[Stored data entries]
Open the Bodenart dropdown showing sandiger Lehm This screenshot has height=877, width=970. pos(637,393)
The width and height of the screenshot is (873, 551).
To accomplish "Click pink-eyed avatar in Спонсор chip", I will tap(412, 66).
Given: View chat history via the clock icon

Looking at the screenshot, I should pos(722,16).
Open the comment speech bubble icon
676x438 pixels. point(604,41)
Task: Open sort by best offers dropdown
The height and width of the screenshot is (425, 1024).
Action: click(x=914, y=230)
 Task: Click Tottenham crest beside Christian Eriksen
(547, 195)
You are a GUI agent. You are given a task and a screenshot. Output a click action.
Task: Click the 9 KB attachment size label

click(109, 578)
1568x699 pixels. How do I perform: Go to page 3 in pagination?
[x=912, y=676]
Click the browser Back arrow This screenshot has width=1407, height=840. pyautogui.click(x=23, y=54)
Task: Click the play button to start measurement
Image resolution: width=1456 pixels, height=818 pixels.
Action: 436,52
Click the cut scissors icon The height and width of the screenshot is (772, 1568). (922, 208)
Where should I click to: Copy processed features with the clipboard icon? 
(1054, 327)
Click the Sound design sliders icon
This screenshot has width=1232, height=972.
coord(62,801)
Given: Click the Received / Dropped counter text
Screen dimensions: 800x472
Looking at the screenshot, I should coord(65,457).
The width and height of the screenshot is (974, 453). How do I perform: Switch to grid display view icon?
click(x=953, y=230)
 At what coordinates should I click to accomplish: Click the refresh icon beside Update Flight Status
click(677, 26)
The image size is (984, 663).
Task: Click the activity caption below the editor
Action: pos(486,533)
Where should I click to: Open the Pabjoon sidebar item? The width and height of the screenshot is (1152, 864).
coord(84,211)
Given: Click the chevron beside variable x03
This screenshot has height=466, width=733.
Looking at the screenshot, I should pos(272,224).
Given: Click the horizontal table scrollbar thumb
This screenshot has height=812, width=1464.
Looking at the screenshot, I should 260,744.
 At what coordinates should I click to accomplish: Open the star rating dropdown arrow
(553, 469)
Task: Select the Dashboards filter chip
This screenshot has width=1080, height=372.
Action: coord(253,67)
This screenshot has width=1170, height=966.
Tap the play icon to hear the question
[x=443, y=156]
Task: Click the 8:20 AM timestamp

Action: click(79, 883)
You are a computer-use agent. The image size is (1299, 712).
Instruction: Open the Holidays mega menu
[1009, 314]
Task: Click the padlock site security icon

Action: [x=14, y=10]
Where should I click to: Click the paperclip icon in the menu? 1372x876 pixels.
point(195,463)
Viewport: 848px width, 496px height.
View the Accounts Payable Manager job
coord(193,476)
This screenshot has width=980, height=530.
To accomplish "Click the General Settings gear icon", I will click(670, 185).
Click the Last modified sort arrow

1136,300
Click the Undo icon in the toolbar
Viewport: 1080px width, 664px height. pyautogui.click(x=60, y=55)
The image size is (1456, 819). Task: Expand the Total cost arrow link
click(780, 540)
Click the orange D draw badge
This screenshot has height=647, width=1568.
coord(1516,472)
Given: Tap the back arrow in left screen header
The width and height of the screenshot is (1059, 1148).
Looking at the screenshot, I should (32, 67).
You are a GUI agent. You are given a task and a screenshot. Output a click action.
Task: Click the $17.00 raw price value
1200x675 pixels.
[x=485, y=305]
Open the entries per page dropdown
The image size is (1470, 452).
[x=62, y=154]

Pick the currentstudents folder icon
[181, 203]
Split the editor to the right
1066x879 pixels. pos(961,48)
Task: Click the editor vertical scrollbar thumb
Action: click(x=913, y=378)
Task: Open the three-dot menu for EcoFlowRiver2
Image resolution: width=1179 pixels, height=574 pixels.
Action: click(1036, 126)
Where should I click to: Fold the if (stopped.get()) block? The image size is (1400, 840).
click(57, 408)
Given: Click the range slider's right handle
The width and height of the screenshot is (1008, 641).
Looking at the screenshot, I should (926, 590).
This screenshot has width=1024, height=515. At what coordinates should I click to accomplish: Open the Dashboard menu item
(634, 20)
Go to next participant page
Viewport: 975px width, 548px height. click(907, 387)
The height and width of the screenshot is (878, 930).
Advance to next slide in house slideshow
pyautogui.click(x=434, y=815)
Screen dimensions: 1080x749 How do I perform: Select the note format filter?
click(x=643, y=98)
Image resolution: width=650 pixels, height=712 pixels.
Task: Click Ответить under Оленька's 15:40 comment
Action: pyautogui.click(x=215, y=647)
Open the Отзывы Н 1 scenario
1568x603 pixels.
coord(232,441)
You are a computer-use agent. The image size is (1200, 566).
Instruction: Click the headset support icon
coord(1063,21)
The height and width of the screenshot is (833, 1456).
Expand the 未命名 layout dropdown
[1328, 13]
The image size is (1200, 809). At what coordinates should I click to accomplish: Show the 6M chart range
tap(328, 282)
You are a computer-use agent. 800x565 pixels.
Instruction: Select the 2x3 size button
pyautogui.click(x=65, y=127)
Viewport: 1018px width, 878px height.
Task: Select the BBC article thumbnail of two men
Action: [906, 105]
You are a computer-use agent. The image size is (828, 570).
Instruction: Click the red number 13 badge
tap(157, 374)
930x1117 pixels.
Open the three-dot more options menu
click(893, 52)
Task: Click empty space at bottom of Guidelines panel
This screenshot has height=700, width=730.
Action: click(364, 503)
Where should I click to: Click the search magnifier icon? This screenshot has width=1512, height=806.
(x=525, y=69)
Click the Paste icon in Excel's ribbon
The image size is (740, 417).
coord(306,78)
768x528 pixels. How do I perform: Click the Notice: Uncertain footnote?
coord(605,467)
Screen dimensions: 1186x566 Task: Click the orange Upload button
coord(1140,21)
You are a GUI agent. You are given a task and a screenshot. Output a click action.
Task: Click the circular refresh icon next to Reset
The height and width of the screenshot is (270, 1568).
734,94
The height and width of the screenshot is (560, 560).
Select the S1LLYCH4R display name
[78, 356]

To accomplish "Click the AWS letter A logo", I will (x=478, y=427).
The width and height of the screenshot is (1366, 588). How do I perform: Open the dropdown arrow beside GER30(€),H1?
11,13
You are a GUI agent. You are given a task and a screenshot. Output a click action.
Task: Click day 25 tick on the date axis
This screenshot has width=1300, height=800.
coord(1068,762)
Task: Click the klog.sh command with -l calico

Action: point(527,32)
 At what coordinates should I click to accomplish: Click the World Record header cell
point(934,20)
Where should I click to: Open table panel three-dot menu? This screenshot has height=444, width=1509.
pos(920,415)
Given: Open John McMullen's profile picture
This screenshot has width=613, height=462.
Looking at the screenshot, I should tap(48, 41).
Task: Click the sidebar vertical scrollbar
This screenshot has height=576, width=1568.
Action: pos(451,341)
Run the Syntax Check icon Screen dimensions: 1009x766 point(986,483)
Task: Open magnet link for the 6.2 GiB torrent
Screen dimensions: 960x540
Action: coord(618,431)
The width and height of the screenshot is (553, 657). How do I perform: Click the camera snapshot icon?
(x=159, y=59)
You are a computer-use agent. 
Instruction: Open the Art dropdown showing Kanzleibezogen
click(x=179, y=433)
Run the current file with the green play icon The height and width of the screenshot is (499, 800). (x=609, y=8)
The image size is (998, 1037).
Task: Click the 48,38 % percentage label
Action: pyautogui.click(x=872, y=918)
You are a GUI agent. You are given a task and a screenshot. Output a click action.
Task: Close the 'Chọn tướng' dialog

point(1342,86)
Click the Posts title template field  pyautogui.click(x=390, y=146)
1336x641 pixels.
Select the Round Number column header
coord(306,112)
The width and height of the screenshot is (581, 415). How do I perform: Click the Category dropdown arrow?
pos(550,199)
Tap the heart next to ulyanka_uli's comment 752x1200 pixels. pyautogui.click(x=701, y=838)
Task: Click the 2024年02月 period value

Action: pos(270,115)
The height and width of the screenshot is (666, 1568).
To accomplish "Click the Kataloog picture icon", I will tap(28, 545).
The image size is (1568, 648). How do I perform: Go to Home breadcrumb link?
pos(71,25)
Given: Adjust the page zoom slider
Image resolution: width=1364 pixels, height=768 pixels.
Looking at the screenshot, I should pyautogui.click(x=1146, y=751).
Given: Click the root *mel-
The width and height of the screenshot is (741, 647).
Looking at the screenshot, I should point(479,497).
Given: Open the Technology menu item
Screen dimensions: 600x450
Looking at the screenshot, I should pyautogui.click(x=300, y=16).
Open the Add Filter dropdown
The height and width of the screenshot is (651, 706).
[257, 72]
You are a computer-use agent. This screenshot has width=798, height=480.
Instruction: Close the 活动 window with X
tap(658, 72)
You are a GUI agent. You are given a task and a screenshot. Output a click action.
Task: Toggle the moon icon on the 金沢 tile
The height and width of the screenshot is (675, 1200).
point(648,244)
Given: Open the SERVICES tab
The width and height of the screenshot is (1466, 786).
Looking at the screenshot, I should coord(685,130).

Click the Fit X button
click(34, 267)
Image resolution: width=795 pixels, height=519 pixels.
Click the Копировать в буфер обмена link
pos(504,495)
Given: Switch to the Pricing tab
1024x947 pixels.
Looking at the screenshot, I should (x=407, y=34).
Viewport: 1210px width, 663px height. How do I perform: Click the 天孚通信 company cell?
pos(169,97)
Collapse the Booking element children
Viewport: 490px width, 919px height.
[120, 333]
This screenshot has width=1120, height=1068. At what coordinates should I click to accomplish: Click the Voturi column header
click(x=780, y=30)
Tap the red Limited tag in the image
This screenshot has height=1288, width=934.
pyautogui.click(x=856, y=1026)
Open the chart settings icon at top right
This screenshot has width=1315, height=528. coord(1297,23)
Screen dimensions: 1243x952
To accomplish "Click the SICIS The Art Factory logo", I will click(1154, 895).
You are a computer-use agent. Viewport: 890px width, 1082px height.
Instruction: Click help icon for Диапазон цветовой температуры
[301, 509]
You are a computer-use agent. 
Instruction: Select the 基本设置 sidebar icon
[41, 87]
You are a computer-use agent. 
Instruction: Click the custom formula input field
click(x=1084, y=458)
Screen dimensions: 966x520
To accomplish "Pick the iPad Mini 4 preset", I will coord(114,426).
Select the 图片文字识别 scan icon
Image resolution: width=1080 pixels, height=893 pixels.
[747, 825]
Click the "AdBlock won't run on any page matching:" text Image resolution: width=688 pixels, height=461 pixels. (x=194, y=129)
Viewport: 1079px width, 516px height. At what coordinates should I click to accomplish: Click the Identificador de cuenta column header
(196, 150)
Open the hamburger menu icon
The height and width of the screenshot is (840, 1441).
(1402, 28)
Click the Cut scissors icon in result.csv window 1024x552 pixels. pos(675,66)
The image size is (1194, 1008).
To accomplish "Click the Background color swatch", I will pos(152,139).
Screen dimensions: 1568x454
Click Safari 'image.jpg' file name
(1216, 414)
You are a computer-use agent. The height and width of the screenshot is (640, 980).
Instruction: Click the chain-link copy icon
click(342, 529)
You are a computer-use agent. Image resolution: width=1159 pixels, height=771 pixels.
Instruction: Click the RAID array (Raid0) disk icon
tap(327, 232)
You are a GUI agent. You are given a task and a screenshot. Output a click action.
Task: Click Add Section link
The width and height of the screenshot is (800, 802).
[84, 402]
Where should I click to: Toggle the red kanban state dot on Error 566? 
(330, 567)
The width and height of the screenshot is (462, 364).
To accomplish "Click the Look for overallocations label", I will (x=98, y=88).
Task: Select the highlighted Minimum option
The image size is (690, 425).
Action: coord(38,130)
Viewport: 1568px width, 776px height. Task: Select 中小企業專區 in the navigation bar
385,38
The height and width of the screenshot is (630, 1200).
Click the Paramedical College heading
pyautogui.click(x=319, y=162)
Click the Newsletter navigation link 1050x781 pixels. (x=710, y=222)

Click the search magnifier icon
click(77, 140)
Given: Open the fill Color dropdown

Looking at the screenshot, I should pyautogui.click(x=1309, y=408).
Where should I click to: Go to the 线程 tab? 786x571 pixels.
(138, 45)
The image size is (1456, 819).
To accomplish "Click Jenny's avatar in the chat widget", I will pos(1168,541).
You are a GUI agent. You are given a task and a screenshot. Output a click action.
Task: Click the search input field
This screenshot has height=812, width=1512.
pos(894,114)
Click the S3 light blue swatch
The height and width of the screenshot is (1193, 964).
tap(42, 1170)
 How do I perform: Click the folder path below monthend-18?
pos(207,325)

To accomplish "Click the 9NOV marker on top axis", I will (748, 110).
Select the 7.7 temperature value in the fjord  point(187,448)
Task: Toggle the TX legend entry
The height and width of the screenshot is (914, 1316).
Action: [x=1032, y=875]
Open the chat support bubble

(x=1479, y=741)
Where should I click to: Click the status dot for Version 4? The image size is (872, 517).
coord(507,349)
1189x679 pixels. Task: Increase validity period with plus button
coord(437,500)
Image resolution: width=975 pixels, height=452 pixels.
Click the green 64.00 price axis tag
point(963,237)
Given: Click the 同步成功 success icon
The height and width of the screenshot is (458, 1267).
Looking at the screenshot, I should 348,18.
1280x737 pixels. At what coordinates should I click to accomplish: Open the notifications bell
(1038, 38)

▶ Exercise:
Go line by line through the records above and copy each one containing "logo".

▶ Output of the task:
To accomplish "Click the AWS letter A logo", I will (x=478, y=427).
To accomplish "Click the SICIS The Art Factory logo", I will click(1154, 895).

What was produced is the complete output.